What is required:
With pictures omitted, transcribe exactly the lines from the one containing "Given: Select participants" to the end of the records below.

--- Records Enclosed Below ---

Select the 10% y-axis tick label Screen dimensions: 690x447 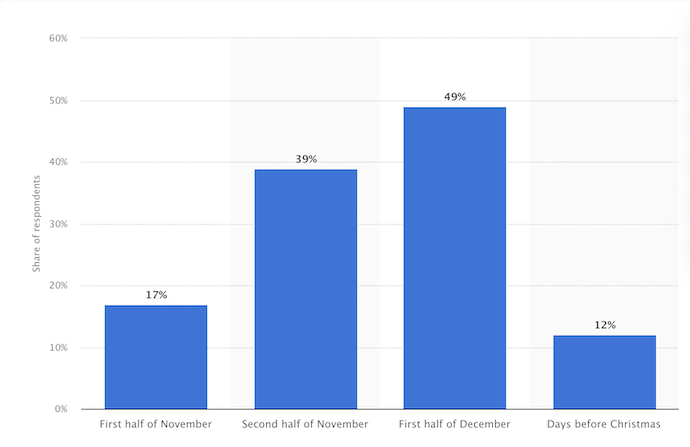point(58,348)
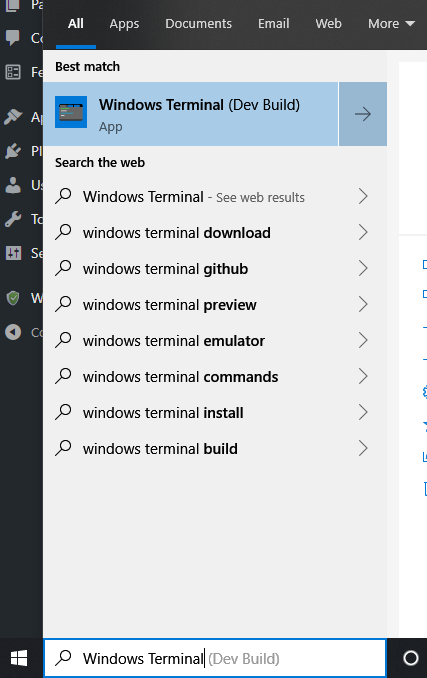Click the comments speech bubble sidebar icon

coord(13,38)
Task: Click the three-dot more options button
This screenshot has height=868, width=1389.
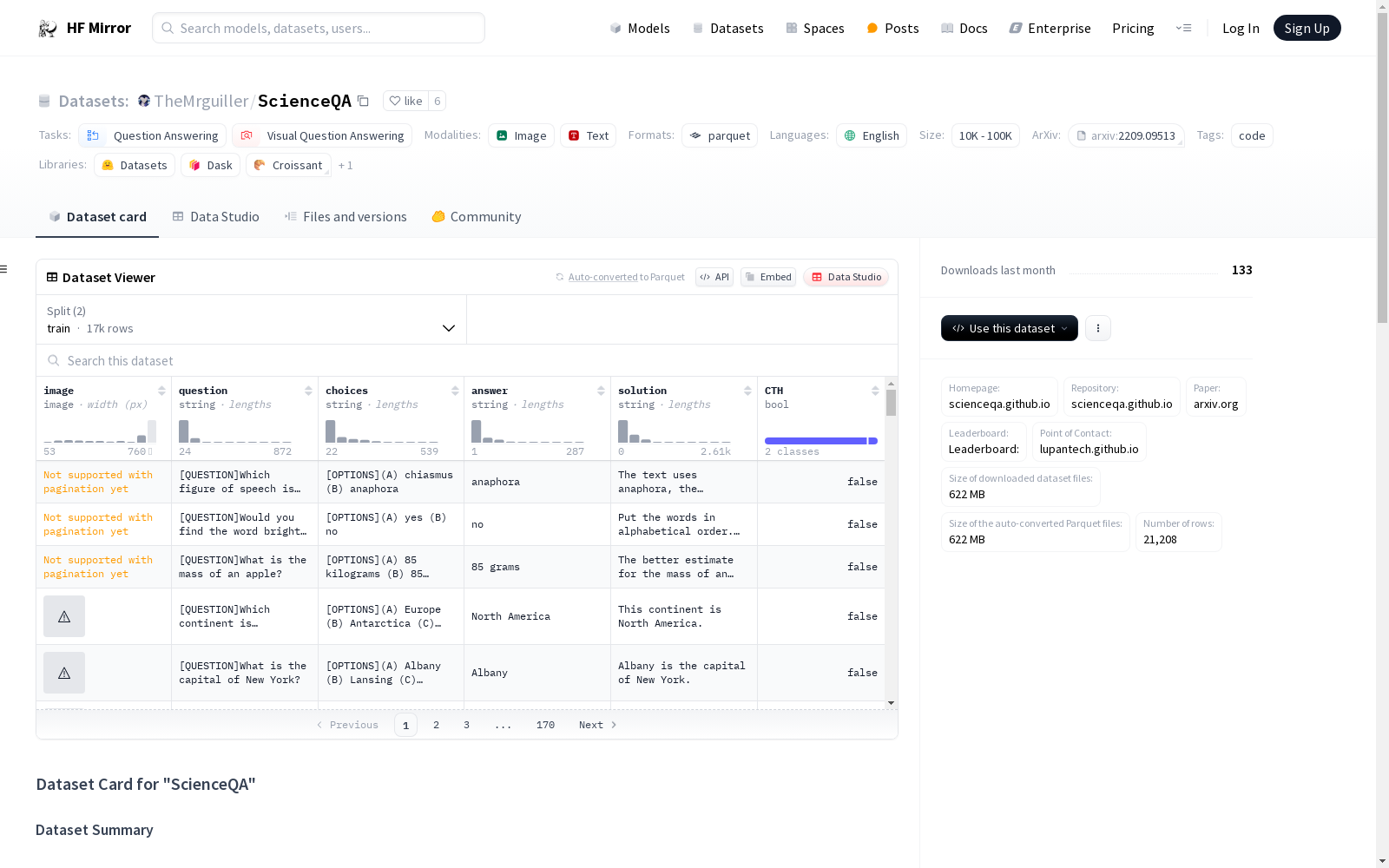Action: coord(1098,328)
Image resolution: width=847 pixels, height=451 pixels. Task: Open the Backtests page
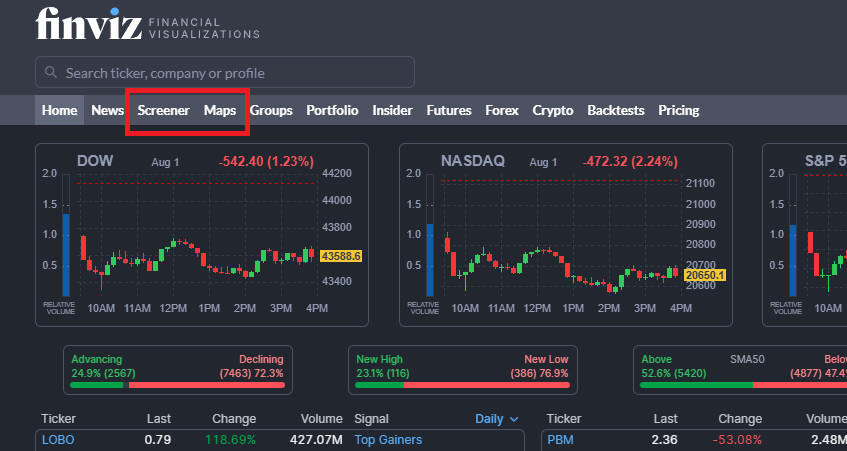point(616,111)
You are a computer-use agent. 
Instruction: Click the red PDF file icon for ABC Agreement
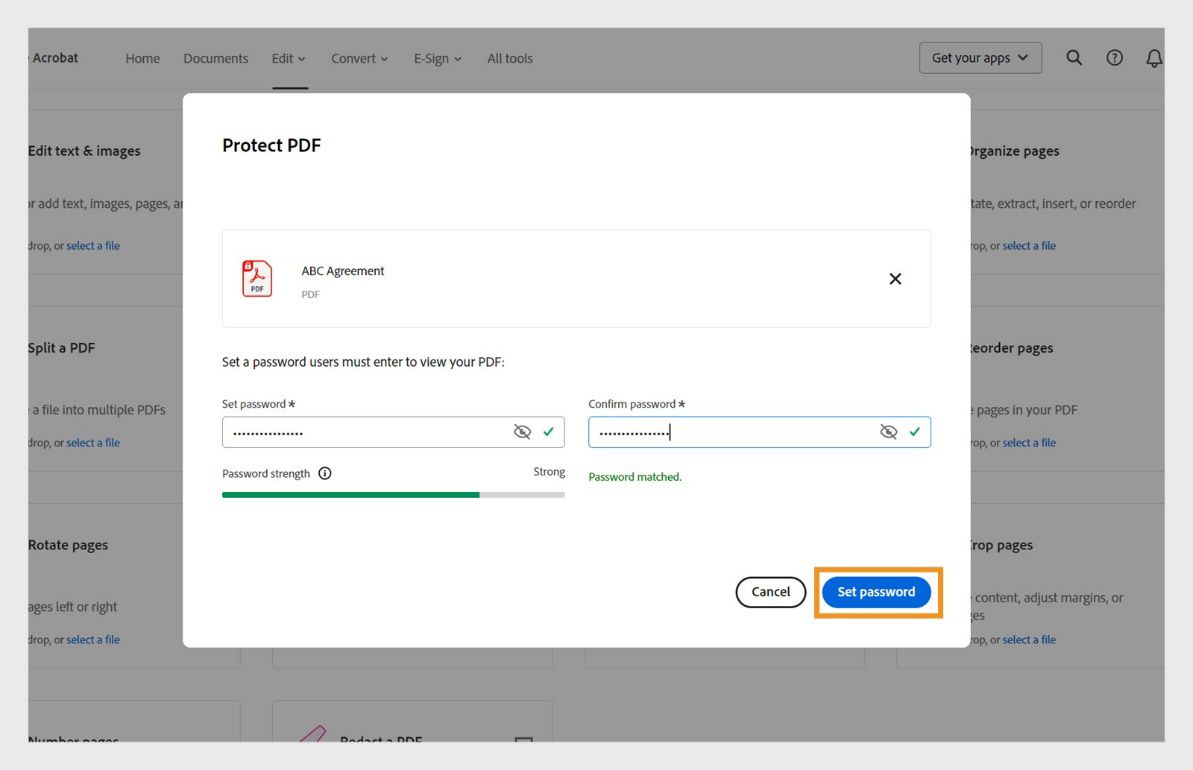[256, 278]
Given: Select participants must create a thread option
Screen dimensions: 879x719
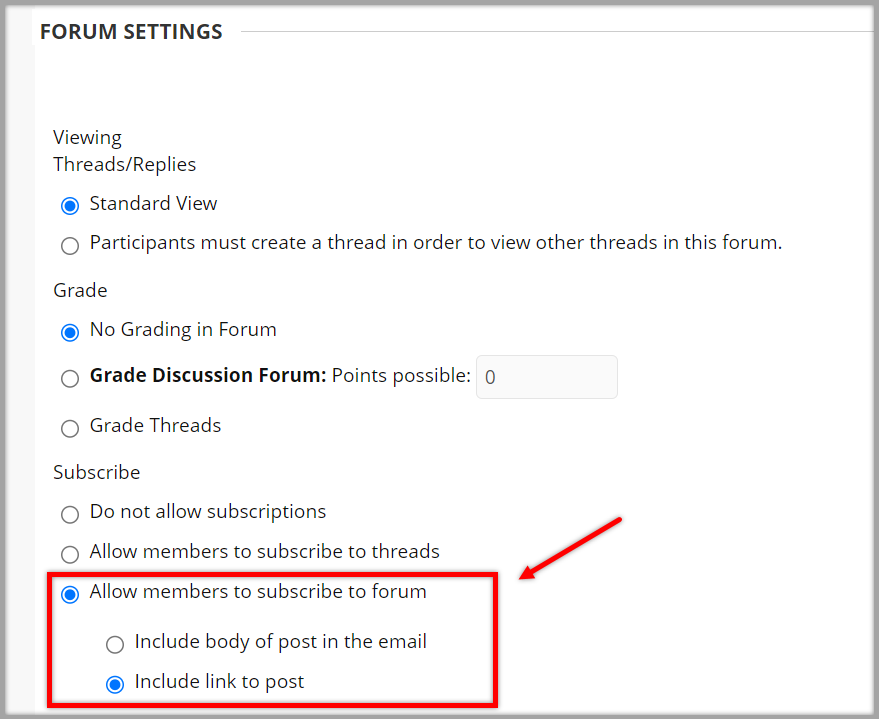Looking at the screenshot, I should point(69,245).
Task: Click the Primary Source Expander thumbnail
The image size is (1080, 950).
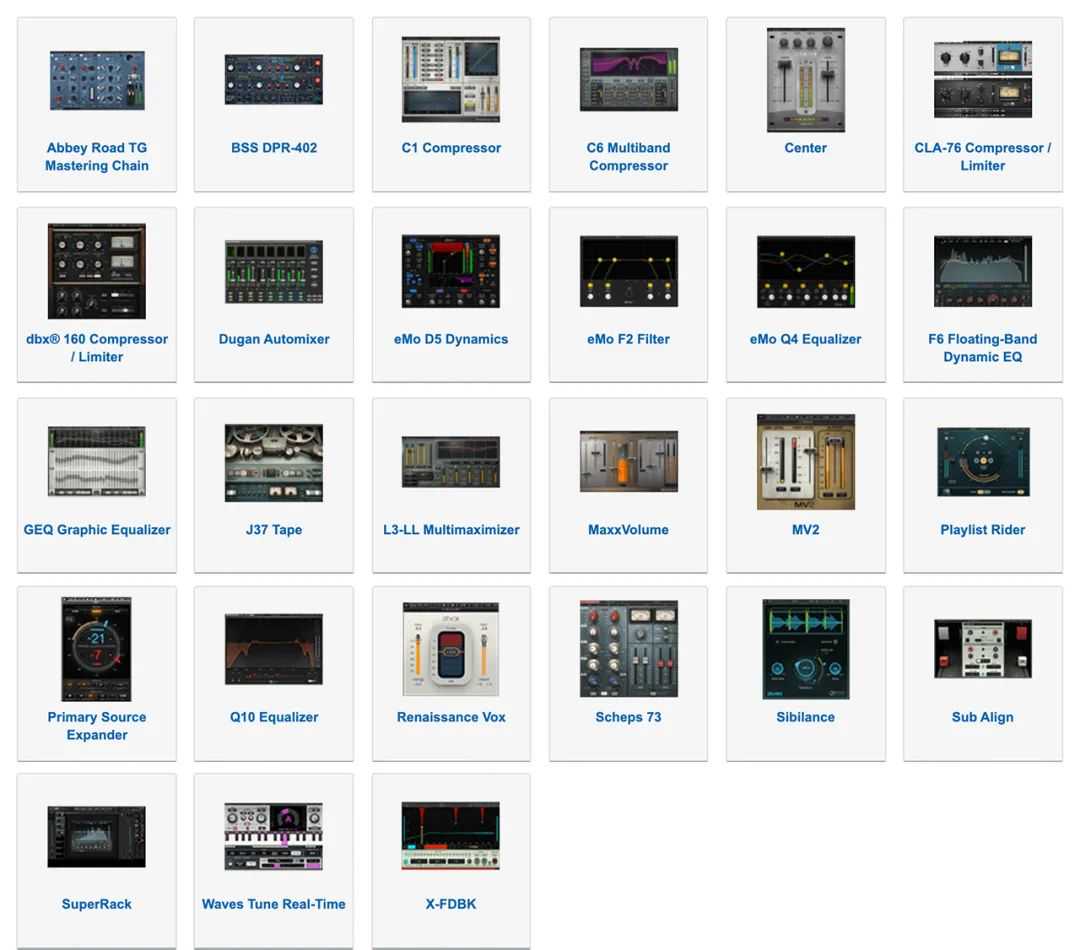Action: pyautogui.click(x=97, y=649)
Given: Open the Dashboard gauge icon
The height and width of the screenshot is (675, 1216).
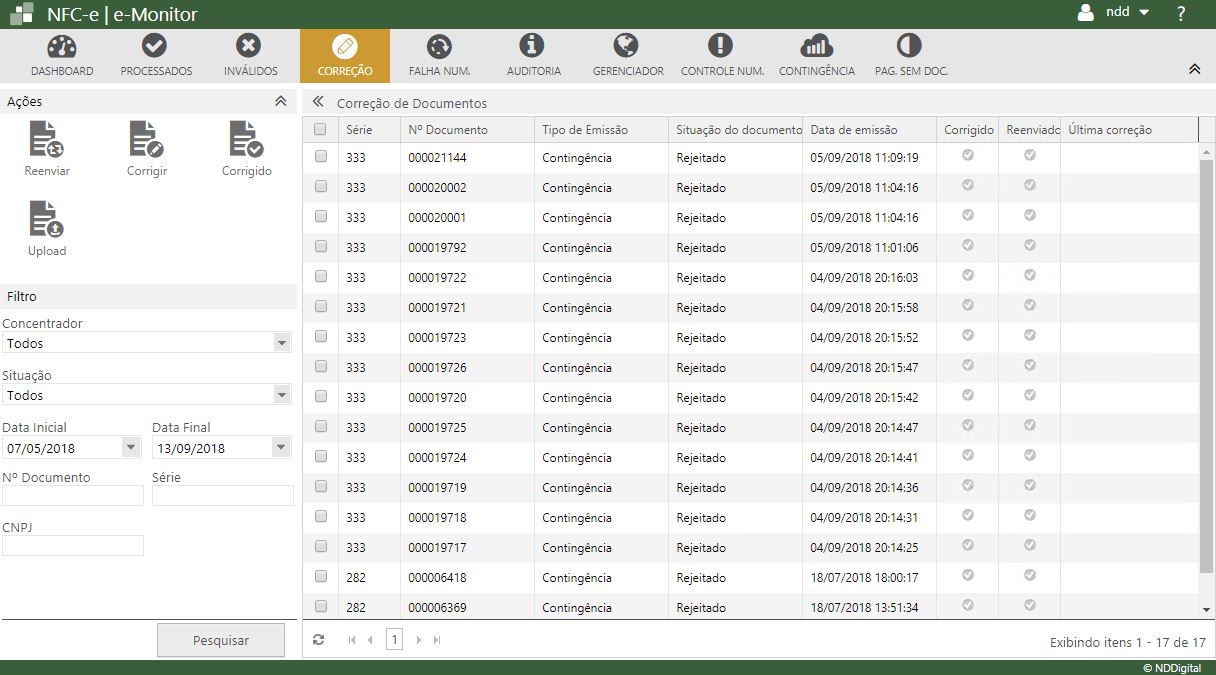Looking at the screenshot, I should (62, 46).
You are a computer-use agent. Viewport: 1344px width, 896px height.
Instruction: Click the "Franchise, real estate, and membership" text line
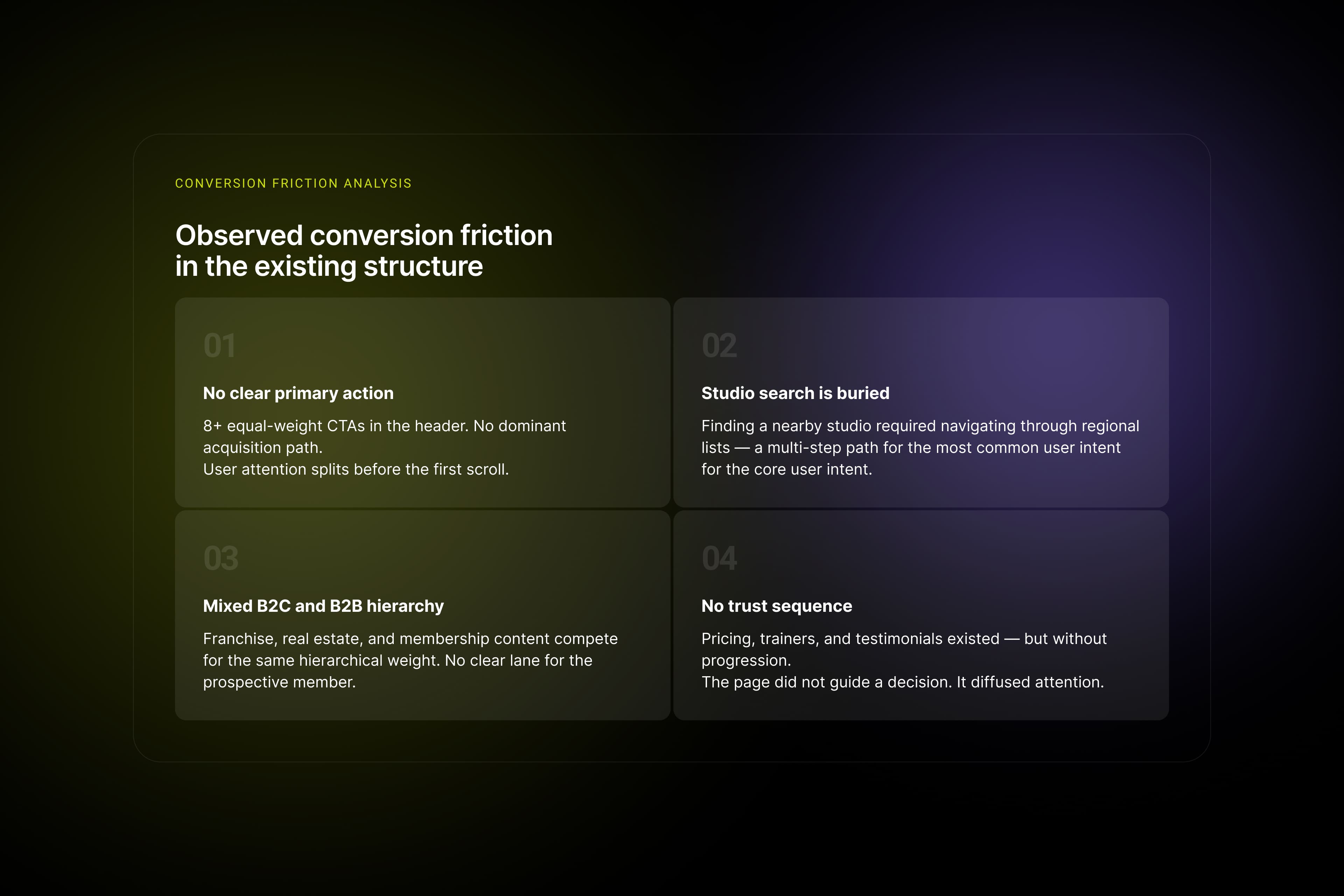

--- End of Enclosed Records ---

Response:
Given: Select participants must create a thread option
Screen dimensions: 879x719
Looking at the screenshot, I should point(69,245).
Task: Click the Primary Source Expander thumbnail
The image size is (1080, 950).
Action: pyautogui.click(x=97, y=649)
Given: Open the Dashboard gauge icon
The height and width of the screenshot is (675, 1216).
Looking at the screenshot, I should (62, 46).
You are a computer-use agent. Viewport: 1344px width, 896px height.
Instruction: Click the "Franchise, real estate, and membership" text line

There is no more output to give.